_Records to use:_
※
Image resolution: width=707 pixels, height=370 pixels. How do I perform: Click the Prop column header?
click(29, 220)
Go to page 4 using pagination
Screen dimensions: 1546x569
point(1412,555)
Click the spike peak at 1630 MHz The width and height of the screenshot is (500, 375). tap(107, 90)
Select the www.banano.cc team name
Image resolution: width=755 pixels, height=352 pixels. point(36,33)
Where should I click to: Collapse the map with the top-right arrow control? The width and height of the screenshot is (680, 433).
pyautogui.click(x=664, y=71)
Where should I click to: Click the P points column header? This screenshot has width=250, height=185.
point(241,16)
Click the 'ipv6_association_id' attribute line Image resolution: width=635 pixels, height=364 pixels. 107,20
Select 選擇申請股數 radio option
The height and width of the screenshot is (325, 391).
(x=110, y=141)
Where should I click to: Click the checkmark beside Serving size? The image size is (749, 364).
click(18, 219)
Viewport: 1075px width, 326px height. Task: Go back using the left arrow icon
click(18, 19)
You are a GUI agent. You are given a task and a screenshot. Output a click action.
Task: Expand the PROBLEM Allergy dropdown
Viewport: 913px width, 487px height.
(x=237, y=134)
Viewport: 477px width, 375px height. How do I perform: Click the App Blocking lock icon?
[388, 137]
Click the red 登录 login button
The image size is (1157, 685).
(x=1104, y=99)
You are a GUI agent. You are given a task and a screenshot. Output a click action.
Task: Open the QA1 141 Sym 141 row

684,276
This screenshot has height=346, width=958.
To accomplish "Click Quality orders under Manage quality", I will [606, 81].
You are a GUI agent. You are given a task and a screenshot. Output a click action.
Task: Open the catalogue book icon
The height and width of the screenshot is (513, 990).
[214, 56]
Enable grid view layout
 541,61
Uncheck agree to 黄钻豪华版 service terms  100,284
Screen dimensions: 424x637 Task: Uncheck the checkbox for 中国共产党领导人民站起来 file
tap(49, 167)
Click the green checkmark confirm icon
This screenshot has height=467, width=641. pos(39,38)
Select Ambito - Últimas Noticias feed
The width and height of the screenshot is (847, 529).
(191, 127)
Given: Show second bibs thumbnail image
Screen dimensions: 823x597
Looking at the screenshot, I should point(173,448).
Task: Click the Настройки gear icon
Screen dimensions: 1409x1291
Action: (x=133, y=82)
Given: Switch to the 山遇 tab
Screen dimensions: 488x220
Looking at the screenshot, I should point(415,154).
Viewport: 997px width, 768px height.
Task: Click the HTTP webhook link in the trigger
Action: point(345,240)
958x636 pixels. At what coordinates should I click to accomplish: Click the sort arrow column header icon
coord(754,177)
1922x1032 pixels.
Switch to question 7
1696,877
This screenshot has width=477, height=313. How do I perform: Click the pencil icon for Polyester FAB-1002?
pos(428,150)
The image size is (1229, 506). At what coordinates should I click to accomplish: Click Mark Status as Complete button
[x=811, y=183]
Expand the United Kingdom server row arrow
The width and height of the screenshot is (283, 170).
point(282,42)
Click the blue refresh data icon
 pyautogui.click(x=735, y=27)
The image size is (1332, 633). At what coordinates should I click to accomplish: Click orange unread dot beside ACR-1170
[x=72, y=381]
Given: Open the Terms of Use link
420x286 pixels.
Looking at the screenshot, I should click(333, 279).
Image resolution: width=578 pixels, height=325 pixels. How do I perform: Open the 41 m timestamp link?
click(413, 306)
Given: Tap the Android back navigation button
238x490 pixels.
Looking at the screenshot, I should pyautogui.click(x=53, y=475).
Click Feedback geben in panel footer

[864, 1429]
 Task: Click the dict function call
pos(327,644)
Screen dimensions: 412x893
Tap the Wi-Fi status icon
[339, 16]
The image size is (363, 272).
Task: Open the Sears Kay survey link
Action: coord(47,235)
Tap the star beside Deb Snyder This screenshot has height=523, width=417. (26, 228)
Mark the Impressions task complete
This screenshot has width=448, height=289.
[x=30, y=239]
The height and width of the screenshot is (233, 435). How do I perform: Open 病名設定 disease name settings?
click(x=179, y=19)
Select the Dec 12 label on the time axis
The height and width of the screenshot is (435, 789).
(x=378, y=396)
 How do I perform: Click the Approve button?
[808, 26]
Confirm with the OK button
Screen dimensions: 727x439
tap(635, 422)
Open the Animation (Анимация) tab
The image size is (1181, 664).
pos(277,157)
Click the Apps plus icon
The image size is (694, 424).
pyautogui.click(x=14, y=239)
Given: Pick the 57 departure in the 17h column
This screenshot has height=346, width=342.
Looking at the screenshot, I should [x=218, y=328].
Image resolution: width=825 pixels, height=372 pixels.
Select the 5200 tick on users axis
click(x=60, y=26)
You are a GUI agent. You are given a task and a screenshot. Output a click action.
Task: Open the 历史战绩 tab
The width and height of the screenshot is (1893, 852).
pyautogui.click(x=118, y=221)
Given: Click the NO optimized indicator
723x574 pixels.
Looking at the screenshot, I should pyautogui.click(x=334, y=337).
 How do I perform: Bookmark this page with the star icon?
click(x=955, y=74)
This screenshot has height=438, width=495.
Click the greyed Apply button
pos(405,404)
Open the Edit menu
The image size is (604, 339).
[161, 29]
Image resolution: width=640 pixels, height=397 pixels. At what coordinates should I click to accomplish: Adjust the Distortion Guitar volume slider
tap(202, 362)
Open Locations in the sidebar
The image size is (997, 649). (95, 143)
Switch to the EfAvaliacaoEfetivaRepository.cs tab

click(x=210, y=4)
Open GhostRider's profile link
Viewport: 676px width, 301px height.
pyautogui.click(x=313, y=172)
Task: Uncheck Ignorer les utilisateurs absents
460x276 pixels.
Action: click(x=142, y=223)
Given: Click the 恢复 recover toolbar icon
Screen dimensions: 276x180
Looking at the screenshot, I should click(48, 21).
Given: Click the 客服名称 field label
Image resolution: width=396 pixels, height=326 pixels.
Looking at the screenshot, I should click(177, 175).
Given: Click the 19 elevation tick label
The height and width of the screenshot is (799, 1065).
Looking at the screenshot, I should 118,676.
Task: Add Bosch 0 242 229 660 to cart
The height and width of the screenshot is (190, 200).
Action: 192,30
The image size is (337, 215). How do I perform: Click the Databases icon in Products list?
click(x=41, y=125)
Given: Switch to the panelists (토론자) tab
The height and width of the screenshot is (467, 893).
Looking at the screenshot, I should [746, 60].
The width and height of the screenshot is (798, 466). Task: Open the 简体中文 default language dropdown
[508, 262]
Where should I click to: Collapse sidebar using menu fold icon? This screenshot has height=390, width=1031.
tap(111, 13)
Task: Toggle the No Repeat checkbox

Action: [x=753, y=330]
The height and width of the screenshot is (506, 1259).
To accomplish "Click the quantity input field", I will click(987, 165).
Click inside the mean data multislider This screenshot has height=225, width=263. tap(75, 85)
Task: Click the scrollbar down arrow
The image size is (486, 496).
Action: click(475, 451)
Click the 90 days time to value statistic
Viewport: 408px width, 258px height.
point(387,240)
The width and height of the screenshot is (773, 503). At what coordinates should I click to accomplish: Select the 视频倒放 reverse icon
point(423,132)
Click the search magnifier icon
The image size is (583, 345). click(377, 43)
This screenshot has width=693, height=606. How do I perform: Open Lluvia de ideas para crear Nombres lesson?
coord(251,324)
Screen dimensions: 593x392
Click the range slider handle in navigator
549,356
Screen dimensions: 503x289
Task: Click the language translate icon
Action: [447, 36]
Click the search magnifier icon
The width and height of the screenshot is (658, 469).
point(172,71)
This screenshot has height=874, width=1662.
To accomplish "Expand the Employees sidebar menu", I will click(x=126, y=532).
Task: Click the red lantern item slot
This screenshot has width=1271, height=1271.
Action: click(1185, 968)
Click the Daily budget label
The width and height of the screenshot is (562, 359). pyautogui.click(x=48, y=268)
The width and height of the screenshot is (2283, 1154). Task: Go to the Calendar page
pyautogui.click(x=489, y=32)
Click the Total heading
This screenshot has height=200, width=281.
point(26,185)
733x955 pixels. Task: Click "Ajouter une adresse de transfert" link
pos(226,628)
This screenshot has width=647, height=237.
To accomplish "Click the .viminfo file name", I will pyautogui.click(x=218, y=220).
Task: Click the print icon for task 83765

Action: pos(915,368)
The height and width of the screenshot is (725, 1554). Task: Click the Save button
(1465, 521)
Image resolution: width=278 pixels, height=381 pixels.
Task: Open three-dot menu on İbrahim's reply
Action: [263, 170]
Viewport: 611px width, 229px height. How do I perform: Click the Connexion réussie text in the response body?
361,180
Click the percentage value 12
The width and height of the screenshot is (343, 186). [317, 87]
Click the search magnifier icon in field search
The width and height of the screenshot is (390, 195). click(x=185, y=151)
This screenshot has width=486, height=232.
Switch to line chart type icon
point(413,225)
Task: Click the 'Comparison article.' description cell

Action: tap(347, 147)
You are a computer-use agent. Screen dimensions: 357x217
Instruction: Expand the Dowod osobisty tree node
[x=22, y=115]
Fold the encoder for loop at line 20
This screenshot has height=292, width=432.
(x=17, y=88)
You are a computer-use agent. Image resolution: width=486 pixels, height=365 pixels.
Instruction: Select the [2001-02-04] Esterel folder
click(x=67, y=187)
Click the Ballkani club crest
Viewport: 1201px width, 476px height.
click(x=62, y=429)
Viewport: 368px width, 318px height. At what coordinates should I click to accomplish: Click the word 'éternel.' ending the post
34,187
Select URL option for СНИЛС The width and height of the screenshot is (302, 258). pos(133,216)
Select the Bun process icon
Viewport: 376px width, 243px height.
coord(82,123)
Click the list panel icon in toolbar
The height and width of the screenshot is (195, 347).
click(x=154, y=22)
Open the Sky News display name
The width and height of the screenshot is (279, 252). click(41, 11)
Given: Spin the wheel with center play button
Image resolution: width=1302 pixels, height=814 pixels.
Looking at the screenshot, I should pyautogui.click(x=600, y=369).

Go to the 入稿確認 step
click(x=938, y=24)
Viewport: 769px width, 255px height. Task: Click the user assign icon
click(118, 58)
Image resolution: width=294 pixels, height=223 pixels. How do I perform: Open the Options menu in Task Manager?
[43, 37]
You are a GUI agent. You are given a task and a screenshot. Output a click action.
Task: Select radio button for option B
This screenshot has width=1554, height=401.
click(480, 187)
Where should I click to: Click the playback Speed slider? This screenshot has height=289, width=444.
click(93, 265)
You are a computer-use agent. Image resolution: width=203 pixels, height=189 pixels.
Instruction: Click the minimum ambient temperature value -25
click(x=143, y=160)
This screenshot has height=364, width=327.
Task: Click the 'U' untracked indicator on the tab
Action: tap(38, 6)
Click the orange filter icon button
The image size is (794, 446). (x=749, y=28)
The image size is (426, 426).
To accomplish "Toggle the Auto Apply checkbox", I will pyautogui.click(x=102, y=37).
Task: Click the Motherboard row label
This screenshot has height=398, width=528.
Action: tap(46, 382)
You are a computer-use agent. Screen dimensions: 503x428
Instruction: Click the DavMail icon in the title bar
※
_Brief:_
What lines hold the string "will"? Pick them out of the data.

_Exercise output:_
To accomplish "Click Quality orders under Manage quality", I will [606, 81].
To accomplish "Click the quantity input field", I will click(987, 165).
To accomplish "Expand the Employees sidebar menu", I will click(x=126, y=532).
To accomplish "Click the .viminfo file name", I will pyautogui.click(x=218, y=220).
To accomplish "Toggle the Auto Apply checkbox", I will pyautogui.click(x=102, y=37).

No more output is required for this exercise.